Is money the answer for universities? The Pakistan experiment

Lack of funding is often cited as a cause for low research and education standards in the developing world. Well, Pakistan this notion has now been challenged by Pakistan's experiment in higher education. From 2002-2008, Pakistan's budget for higher education increased 900% (no - this is not a typo) - with 474% just in 2002-2003 alone. It also led to the formation of the Higher Education Commission (HEC). However, now it all seems to have crashed down - and funding has again petered out. So what did we learn from this experiment?

This week's nature has an editorial and an article on the Pakistan's boom and bust cycle. Pervez Hoodbhoy also has an opinion piece for Dawn on the same topic.

So should we look at it? Was this enormous increase of funding good or bad for the Pakistani education system? The verdict is decidedly mixed. This level of funding provided opportunities for building institutes and for buying research equipment previously considered unaffordable. Similarly, numerous monetary incentives were given to improve publication records and to increase the number of PhDs in the country. However, many of these institutes remain unbuilt, either because of university mismanagement or because of the current security situation. There is anecdotal evidence that some of the research instruments bought were of no use for the faculty at the relevant university*. Similarly, publications were often just for the sake of monetary incentives (by either publishing in obscure journals - or, in some cases, there were also charges of plagiarism) and the same was true for churning out PhDs. The check for quality was missing. From Nature:
But critics say that the numbers don't tell the entire story. Pervez Hoodbhoy, a physicist at Quaid-i-Azam University in Islamabad, was initially supportive of Rahman's plans, but grew increasingly sceptical. One day in 2005, he opened his newspaper to discover that his university had bought a particle accelerator. "I rubbed my eyes and said, 'This can't be true'," says Hoodbhoy, who was head of the physics department at the time. The accelerator, an obscure device known as a pelletron, was ordered at the behest of other physicists at the university without a clear idea of how it would be used. "That machine has arrived, it's working perfectly, and for the last year and a half since it's been installed, it hasn't been used," he says.

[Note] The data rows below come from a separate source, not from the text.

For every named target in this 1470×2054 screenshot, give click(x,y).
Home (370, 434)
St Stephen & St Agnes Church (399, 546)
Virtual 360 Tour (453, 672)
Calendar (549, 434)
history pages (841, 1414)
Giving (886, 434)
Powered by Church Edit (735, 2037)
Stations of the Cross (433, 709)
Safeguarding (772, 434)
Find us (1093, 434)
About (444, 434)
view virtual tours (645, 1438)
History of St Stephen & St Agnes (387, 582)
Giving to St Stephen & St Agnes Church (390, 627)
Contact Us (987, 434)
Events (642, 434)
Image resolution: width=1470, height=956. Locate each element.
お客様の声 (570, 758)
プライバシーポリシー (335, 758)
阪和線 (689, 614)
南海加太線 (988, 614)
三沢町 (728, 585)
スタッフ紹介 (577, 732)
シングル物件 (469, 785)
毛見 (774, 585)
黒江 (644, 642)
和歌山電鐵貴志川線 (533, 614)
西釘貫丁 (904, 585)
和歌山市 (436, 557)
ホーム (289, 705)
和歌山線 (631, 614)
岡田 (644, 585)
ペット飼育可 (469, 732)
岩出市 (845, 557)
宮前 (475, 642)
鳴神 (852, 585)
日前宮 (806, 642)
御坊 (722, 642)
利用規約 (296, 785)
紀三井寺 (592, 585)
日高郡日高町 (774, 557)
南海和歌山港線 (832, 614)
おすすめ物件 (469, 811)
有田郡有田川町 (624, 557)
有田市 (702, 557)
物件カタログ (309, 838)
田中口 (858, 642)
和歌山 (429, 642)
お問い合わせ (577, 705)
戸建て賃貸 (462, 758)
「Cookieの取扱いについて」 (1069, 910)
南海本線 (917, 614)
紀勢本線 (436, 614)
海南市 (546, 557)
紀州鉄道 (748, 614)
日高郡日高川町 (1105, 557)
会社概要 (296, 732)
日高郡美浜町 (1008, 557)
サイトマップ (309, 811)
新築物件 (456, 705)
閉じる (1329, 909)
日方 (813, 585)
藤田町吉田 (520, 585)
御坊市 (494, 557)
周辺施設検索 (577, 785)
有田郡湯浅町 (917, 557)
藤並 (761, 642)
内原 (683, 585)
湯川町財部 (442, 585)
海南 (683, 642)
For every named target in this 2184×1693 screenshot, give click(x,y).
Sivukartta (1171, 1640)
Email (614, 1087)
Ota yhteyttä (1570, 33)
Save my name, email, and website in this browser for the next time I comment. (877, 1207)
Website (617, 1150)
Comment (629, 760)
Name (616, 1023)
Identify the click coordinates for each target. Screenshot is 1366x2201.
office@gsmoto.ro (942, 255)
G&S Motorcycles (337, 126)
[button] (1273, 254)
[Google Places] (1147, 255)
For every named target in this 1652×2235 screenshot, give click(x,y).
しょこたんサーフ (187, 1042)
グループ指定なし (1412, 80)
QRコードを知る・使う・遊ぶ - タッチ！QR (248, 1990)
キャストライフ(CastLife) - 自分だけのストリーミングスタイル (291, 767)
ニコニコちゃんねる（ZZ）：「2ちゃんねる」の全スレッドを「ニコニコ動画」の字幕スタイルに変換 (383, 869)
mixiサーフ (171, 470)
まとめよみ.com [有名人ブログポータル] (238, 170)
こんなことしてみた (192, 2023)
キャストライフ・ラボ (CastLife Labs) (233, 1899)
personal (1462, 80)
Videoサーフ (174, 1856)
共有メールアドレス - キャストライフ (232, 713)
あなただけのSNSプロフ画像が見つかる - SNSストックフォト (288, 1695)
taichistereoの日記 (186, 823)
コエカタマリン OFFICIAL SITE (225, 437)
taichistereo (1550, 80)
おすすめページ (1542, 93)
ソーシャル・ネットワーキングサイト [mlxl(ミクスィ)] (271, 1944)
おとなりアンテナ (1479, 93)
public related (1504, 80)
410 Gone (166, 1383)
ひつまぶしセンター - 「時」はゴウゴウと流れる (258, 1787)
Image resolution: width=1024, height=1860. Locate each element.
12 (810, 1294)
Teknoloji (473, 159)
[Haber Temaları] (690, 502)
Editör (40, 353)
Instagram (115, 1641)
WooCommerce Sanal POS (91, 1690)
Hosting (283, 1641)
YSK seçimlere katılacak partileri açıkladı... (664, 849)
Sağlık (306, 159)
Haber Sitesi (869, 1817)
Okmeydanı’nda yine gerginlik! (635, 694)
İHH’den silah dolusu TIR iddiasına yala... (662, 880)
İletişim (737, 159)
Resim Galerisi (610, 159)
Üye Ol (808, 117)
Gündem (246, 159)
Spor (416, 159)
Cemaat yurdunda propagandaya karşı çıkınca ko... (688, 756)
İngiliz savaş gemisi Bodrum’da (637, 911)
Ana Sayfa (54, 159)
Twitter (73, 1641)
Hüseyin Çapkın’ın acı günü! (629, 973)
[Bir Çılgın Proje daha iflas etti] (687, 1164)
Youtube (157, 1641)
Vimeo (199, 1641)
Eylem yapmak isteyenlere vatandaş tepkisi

The incident highlights how the flood of cash has led to profligacy, and ultimately to corruption, says Hoodbhoy, who is now one of the most outspoken critics of Rahman's plan. "I began to smell fish, and then it turned out there was a lot of fish." Among other problems, Hoodbhoy says that professors have enrolled PhD students simply for the cash stipends they can claim, that plagiarism has increased and that standards have dropped.
There is anecdotal evidence to support his claims. In 2007, the HEC cut off funding to the University of the Punjab in Lahore after administrators refused to take action against faculty members and students who were caught plagiarising. Salal Humair, a public-health scientist at the Lahore University of Management Sciences, a private university, says he has heard of many cases of professors enrolling PhD students for the money. "I think there was a lot of manipulation to try and get HEC funds," says Humair. The money "bred a culture of plagiarism and a culture of, I would say, incompetent PhDs".
Even the new tenure-track system, designed to boost funding for the best of Pakistan's academics, has shown signs of corruption. Irfan Chaudhry, an electrical engineer at the University of Engineering & Technology in Lahore, who returned to Pakistan from the United States in 2008 on an HEC grant, says that he saw many professors playing the system. For example, says Chaudhry, a certain number of peer-reviewed publications are required to qualify for the tenure-track system. But many researchers "were publishing in completely random journals that were published in Lahore or somewhere like that. They definitely got around it."
So what to make of all this experiment? I think the intentions were good. This program started under Musharraf - despite his other hideous actions, credit goes to him for this - and he picked Ata-ur-Rahman, perhaps, the best choice that he had. But then you run into other realities. In the absence of a general scientific culture, it is unrealistic to change the quality of education and research simply by the injection of more cash. Funding is indeed essential - but it has to come with severe checks and balances. I realize that this is easier to say this in hindsight. Perhaps, the development of few institutes with high quality (both for education and for research) may not have dramatically increase the numbers of publications and PhDs, but it would have provided a foundation for the next generation of researchers. Similarly, there has to be an effort to improve education at all levels - and not just at the universities. There are no short-cuts. India and China are not doing well because they suddenly turned a corner. Instead, a long-term belief in the quality of institutions, like the IITs (Indian Institute of Technology), are now paying off.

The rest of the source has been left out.